Para o Ministério Público, Gomes operou como laranja para movimentar R$ 1 milhão em propina paga ao advogado Sandro Rovani. O dinheiro era repassado pelo escritório da advogada Maria Zuely Librandi, acusada de integrar uma organização criminosa para obter um pagamento de honorários advocatícios indevidos pela Prefeitura. Uma das beneficiárias do esquema, segundo a Promotoria, era a ex-prefeita Dárcy Vera (sem partido).

A defesa apresentou um laudo médico que atesta que Gomes tem transtorno de personalidade dissocial, o que não permite que ele detecte que está sendo usado como laranja. Os advogados alegaram que o acusado é pai de três filhas menores e que ele está em dificuldades financeiras.

Ainda segundo a defesa, a quantia de R$ 402,7 mil que ele teria movimentado na fraude dos honorários é de “pouquíssima expressão monetária em relação ao referido montante” – o Ministério Público estima que mais de R$ 200 milhões foram desviados dos cofres públicos.

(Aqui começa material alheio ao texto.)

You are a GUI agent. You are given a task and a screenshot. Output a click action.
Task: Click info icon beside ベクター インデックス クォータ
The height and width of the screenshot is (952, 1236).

O Grupo de Atuação Especial de Combate ao Crime Organizado (Gaeco) deu parecer contrário à soltura. De acordo com os promotores, “enquanto não houver rastreamento dos ativos e a identificação de sua localização, há risco de dissipação da garantia do ressarcimento”.

Ainda segundo os promotores, Gomes “possui larga experiência em artimanhas fraudulentas que renderam variedade de registros criminais em sua folha de antecedentes”.

Em sua decisão, o juiz Lúcio Alberto Enéas da Silva Ferreira, da 4ª Vara Criminal de Ribeirão Preto, considerou que o tempo de prisão cautelar já permitiu a colheita de provas e a formalização da acusação. Ele levou em conta a suspensão da licença de Gomes para advogar e o fechamento do escritório dele.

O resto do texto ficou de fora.